There has always been a fuzzy boundary between homage and musical plagiarism, but ever since the copyright-infringement case involving Robin Thicke and the estate of Marvin Gaye in 2015, the line has become more blurred than ever.

When Thicke and co-writer Pharrell Williams were ordered to fork over more than $5-million because of the vague likeness of their hit song Blurred Lines to the clanking dance-party invitation of Gaye’s Got to Give It Up from 1977, music insiders foresaw it as a watershed moment in chord-progression case law. Allegations of plagiarism would be thrown around willy-nilly, that was the fear. As it turned out, those concerns were accurate; the precedent had indeed been set. And in the courtroom you can’t, as they say, unring the bell – not even a disco-era cowbell.

This week it was reported that the Weeknd is being sued by three British songwriters who allege that the Canadian R&B artist copied their work to produce A Lonely Night, a moody song about the gestational outcome of a one-night stand off his hit Grammy-winning 2016 album Starboy.

According to the plaintiffs (Scott McCulloch, Brian Clover and Billy Smith), the pinched composition is I Need to Love, a 15-year-old song they first recorded as members of the band Sonic Religion and subsequently shopped around. The case has not yet gone to trial in Los Angeles, but the aggrieved trio has entered a side-by-side sound clip online as Exhibit A in the court of public opinion.

That cherry-picked passage of I Need to Love is indeed similar to the chorus of A Lonely Night. And perhaps there is a case for compensation. The bigger issue has to do with the increasing prevalence of these types of accusations, and how the charges have set a chill within the songwriting world.

“That little melody in the clip is such a Motown melody, I bet you could find 30 songs with a close variant,” the Juno-winning artist Donovan Woods told me this week. I asked Woods, whose songs have been recorded by the likes of country superstars Tim McGraw and Lady Antebellum’s Charles Kelley, how the litigious culture has affected the music business.

“There’s a big fear for pro songwriters of even just listening to a song someone sends you, because the melody goes in your head and maybe it comes out later when you’re writing over a similar chord progression. And then the other writer can say, ‘I e-mailed them that song on this date,’ and there’s a case to be made.”

Cases are indeed being made. British pop star Ed Sheeran, for example, is sued so often he must impulsively stand up whenever he hears “Will the defendant please rise” on Law and Order reruns.

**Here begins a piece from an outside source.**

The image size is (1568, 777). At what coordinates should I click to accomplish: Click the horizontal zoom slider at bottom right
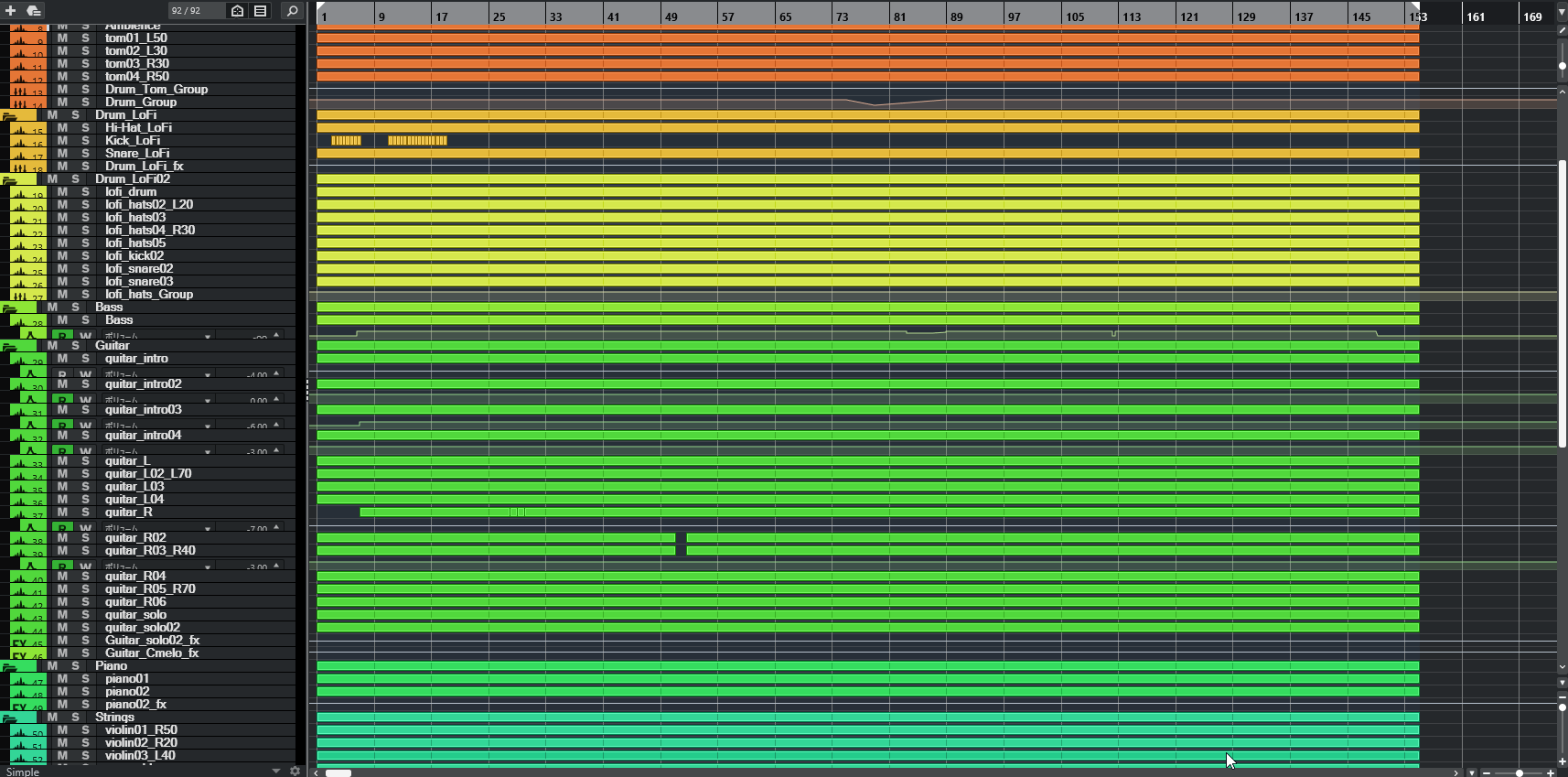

Another high-profile case recently involved Led Zeppelin’s Robert Plant and Jimmy Page and their classic song Stairway to Heaven. Lawyers representing the late Spirit guitarist Randy California contended that Page had appropriated part of Spirit’s 1967 track Taurus as the basis for the descending chord sequence that opens the iconic Zeppelin song. Page and Plant were initially cleared of plagiarism charges, but the case is under appeal.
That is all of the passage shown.